Protesters have occupied a boatyard in Jericho, Oxford, in a bid to prevent the site becoming a new housing development.

Steve Goodlad, 40, ran the Alchemy Boats repair business at Castle Mill boatyard until Friday (July 29) when he agreed to leave the site.

Mr Goodlad did not want to leave the yard, but finally agreed to do so after owners British Waterways agreed to lease him a new site north of the Pear Tree roundabout near Yarnton.

But when he left the yard on Friday (July 29), protesters moved in and pledged to stay until the outcome of a public inquiry over plans for 46 new flats next to the canal.

Mr Goodlad said: “I handed over vacant possession of the site to British Waterways, signed all the paperwork and made sure about 20 boats were cleared from the wharf. But the next thing I knew half a dozen other boats turned up with some people who announced they were occupying the site. I am pleased I have been able to reach an agreement regarding a new site but I do have some sympathy with the protesters.”

Matt Morton, 33, of Walton Well Road, Jericho, who is leading the protest, said: “We will continue to occupy it until we get legal approval that boatbuilding can continue here. British Waterways know that people from the boating community are not the easiest people to get tough with. A lot of boaters have spent their life being pushed from pillar to post and this time they are resolute that they won’t be pushed around. We are anticipating a visit from British Waterways staff in the near future — which should be interesting.”

Mr Morton added that protesters were setting up a website to coordinate their campaign and to update supporters.

There was large-scale opposition to the closure of the boatyard when it was announced earlier this year and opponents to the housing plans include children’s writer Philip Pullman.

Chris Stanley, a spokesman for British Waterways, said: “They have been making their feelings known in a peaceful manner. We will be monitoring the situation.”

Building plans depend on the outcome of a public inquiry held in April and the inspector has not yet announced his decision.

British Waterways has offered boaters who were living on site help to find new moorings.

I don’t think I’ve met anyone who likes this development. It’s not just the boatyard, it’s also that there’s not enough affordable housing proposed, the worry that highish-rise building will spoil views of St Barnabas church tower, and the lack of adequate space for a new community centre, and, no doubt, other things, too. Not many people like British Waterways much round here.

More OxBlogs

It’s not just the Labour councillors in this town who scribble on blogs. Local Green councillor Matt Sellwood’s got a blog, too, and he writes, with reference to what’s going on just around the corner from where I live:

On that note, I am also getting up at the crack of dawn tomorrow [Monday] to go down to the old Lucy’s Factory site, where British Waterways have been stopped from evicting the boatyard by squatters.
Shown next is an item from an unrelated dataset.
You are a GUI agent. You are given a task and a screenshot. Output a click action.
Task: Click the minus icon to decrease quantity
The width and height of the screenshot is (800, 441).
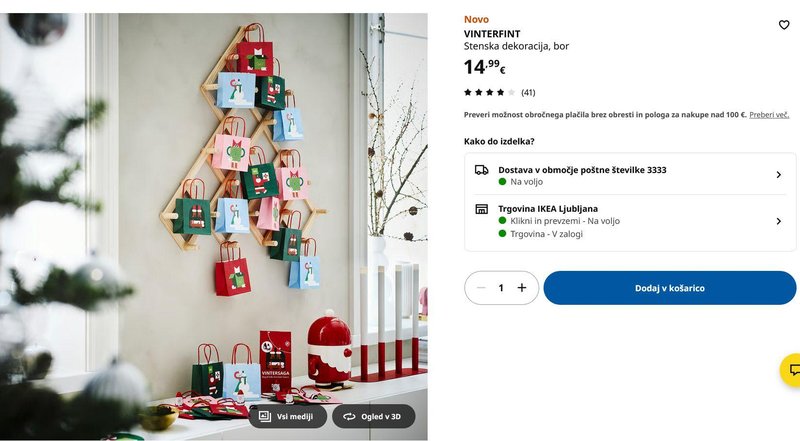click(481, 288)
Contrary to the typical (and false) image of squatters as people who move in and trash a place, the squatting community in Oxford attempts to defend absolutely crucial community facilities like the boatyard (without which, most of the boating community in oxford would lose their affordable homes) and deserve wholehearted support…

Read more about this kind of thing, and other kind of things, over here.


Mark Kaplan’s been having reveries about Oxford’s Jericho, the area of town I moved to about a month ago, in particular about Nellie’s delicatessen, which used to be there, but which isn’t any more.

And in one of those extraordinary coincidences, I first learned about the (non-)existence of this place earlier this week, when a colleague stopped to chat on the way into town, and when the subject of living in Jericho came up asked me whether a certain delicatessan was still around, and so on, and so forth.

Jericho’s an interesting part of town. I’ve linked before to this splendid site on Oxford suburbs, which has a wealth of information about the area; and I also spent half an hour or so last week browsing these pages, which are full of good things, including a splendid aerial photo section.

The first ever episode of Inspector Morse was filmed there, too, with a splendid performance from ex-Dr. Who Patrick Troughton playing the local resident weirdo.